#### Aim
Please return the data below verbatim, omitting the pictures.

____

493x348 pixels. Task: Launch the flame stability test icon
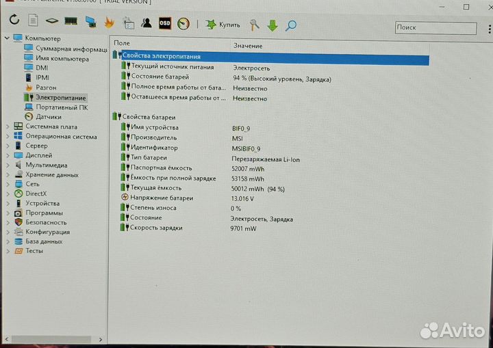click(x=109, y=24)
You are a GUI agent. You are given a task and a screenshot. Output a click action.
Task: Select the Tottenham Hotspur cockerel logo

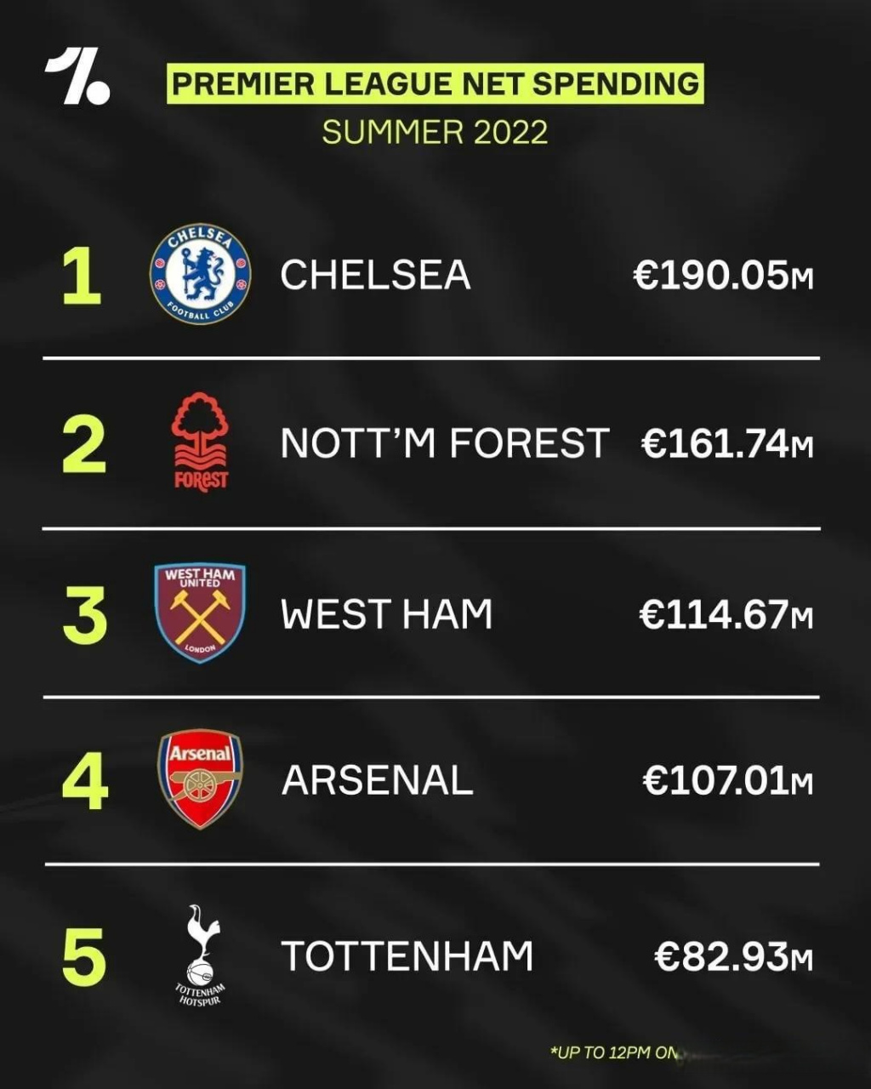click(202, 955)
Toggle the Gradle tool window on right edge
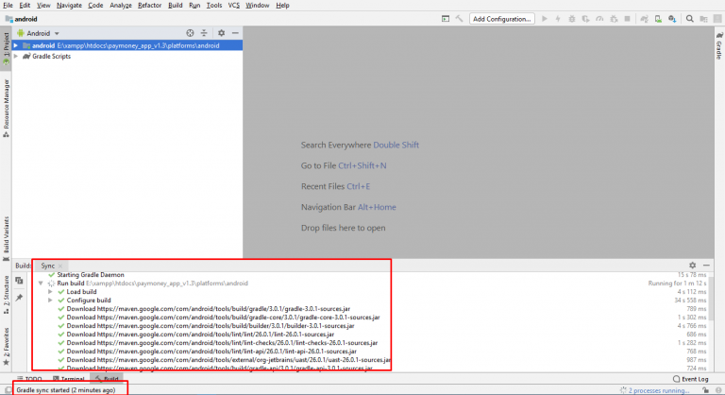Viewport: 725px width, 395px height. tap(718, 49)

____

#### Correct output
493x348 pixels. Task: Launch the flame stability test icon
click(x=109, y=24)
You are a GUI agent. You are given a task and a screenshot. Output a click action.
Task: Select the Tottenham Hotspur cockerel logo

click(202, 955)
Toggle the Gradle tool window on right edge
Viewport: 725px width, 395px height. tap(718, 49)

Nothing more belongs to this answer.